Women: Dull, or Chris Hitchens: Idiot? You decide

Per Shakes, I learn that brain dead Christopher Hitchens has written an article called “Why Women Aren’t Funny” that Vanity Fair was crass enough to publish.

I’m not going to skewer him, although skewering he deservies, because Shakes already did. And Amanda, and others as well.

No, I just want to tell this story.

When Arthur was five years old, I was tucking him in. I don’t know what I said that made him laugh, one of the ten thousand things I say that make him laugh (and now that he’s older, we make each other laugh, and stuff gets snorted out the nose way much in our house). And he put his tiny five year old hand on my neck and said

“That’s what Moms are for. To be funny.”

Take that, Snitchens.

World AIDS Day

Today is World AIDS Day.

The first friend I lost to AIDS died twenty years ago, in 1986. It was such an early date that when Steve was walking around with pneumonia for months and months, no one in our group of friends thought anything of it except that he needed antibiotics. When I visited him in the hospital, he wouldn’t accept a kiss on the cheek, afraid he would infect me.

By 1987 everyone I knew was very aware of what pneumonia might mean, but no one, I think, believed we’d still be fighting this disease in the 21st century.

I cannot think of AIDS without thinking of my dear friend Scott, gone since 1993. Scott thought he was so lucky to have AIDS when he had it, living as long as he did. AZT gave him years more than if he’d been diagnosed in 1987. Then again, had he been diagnosed just a couple of years later…

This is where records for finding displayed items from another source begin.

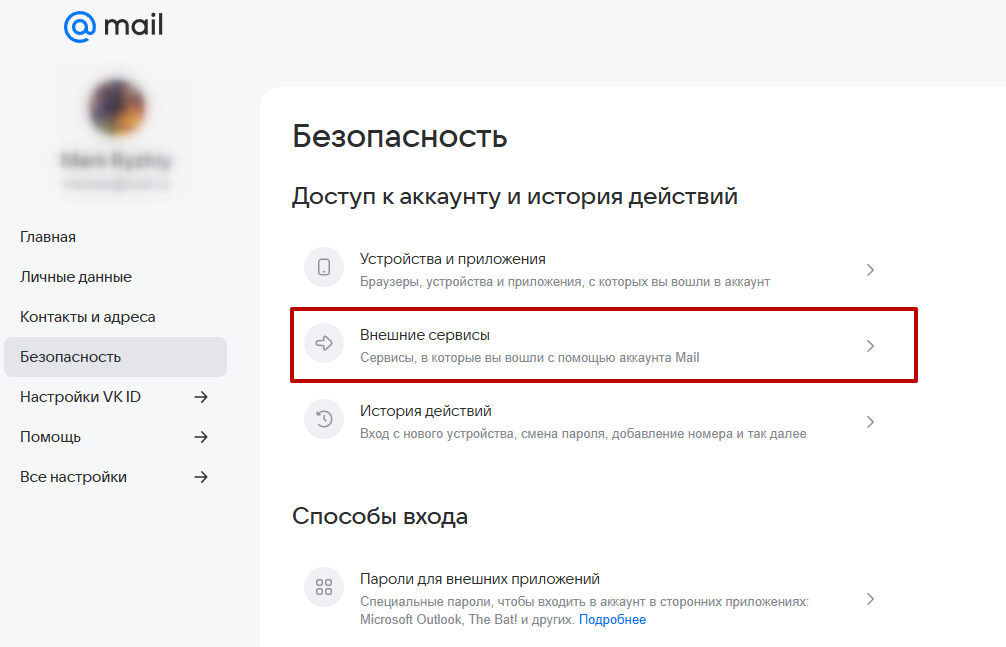
Task: Expand Устройства и приложения using its chevron
Action: pos(870,270)
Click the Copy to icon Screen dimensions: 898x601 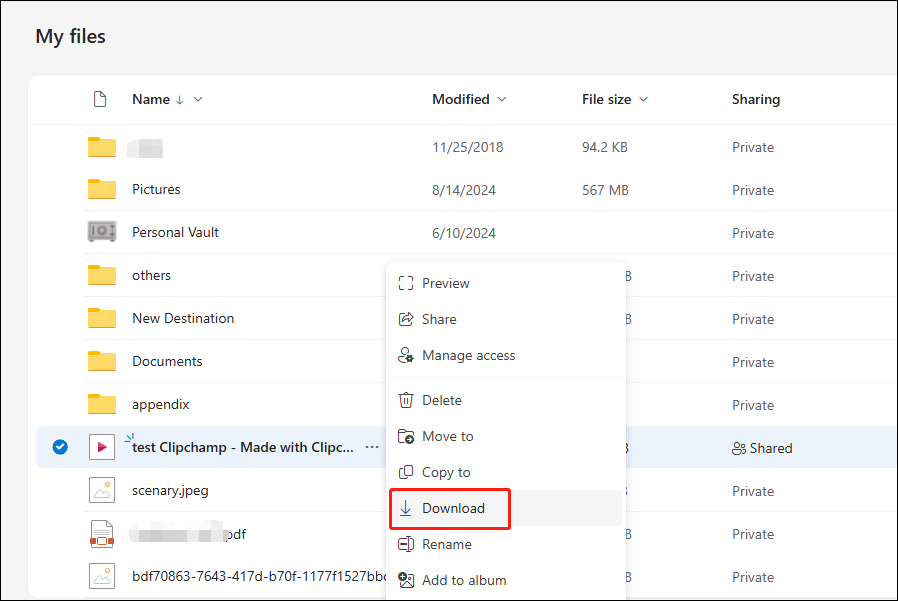click(406, 472)
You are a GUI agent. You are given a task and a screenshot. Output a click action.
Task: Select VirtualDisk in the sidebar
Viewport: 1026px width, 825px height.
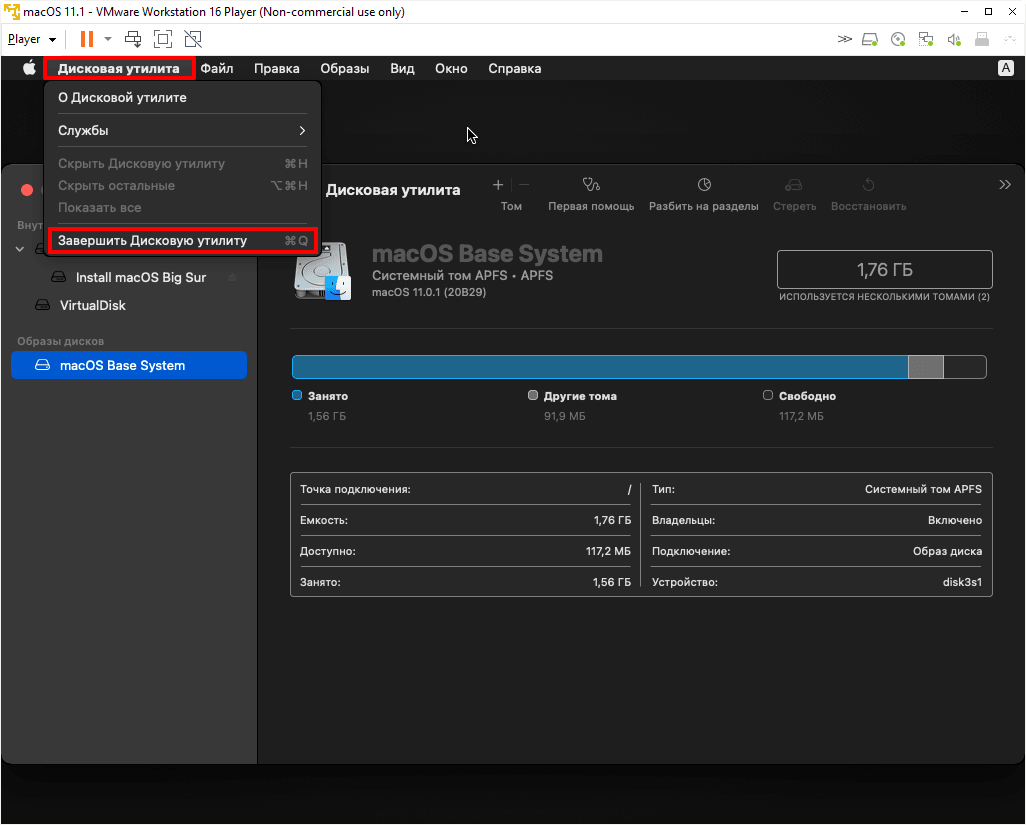tap(92, 305)
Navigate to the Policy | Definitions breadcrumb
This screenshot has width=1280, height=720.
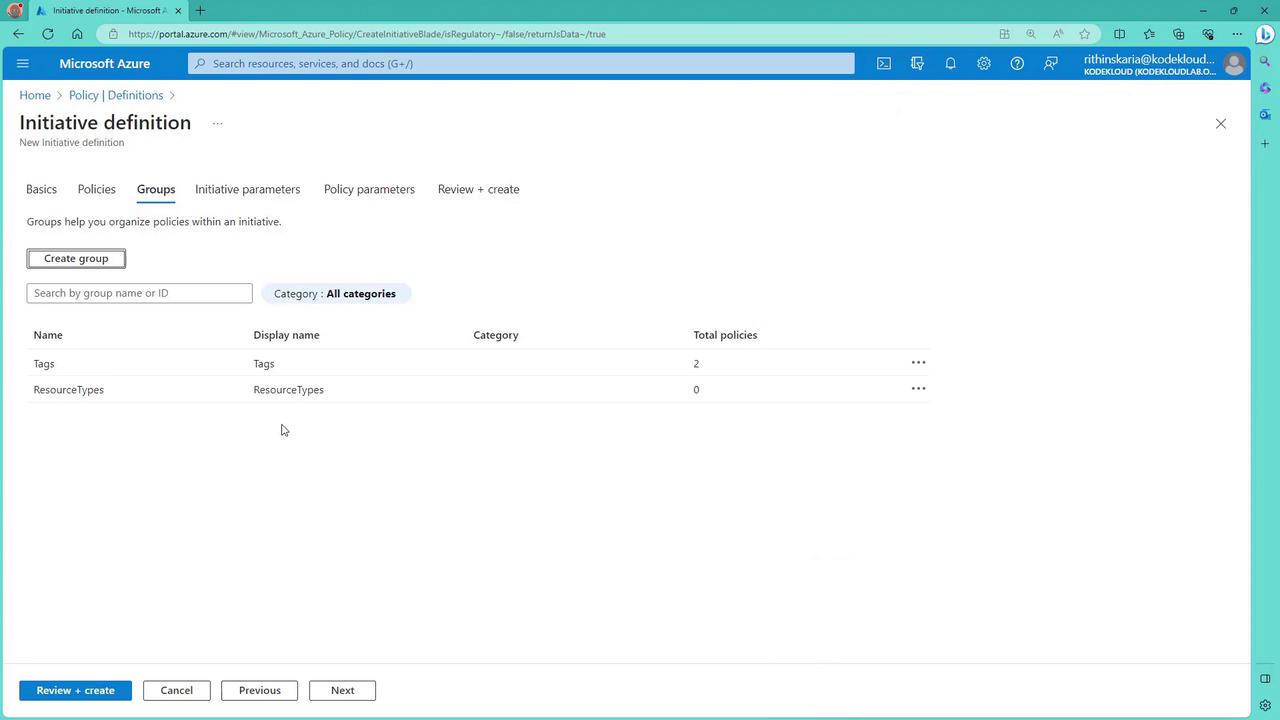[116, 95]
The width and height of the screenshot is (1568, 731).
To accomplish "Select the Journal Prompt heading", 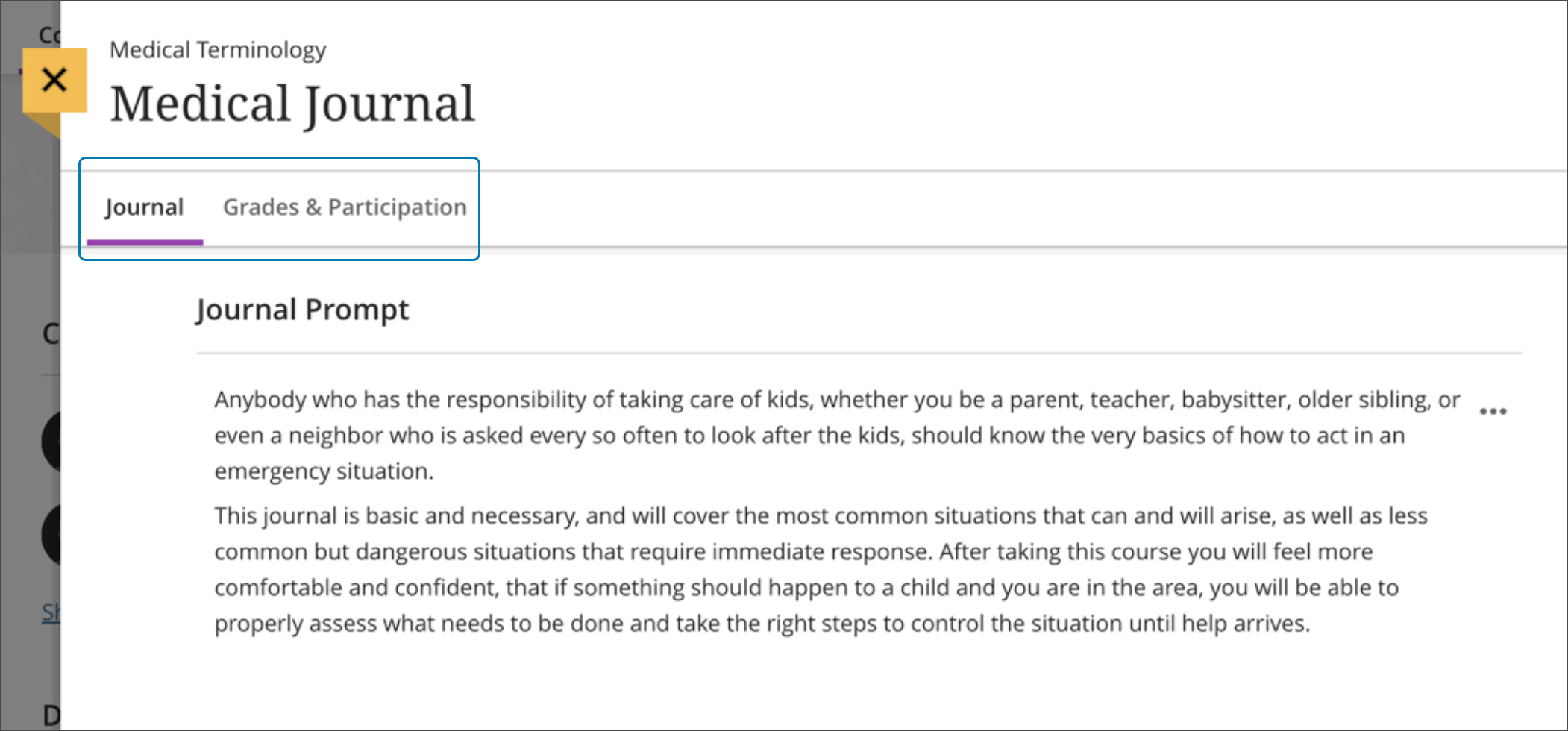I will [x=302, y=310].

AIDS has challenged previously carefree communities to face death, and has taught adults to speak openly about sexuality. The language of safer sex forces communication. Irresponsibility looks uglier. Of course, it allows Puritans to be even more Puritan, prudes to be more prudish, and the hateful another venue by which to spew hate. But I don’t think you can judge anything by how the hateful react to it.

Now AIDS challenges us to face ethnocentrism, as Americans struggle to care about Africa, normally a place we know and care nothing about. The world is small and we can’t afford such carelessness. Time to wake up and grow up yet again.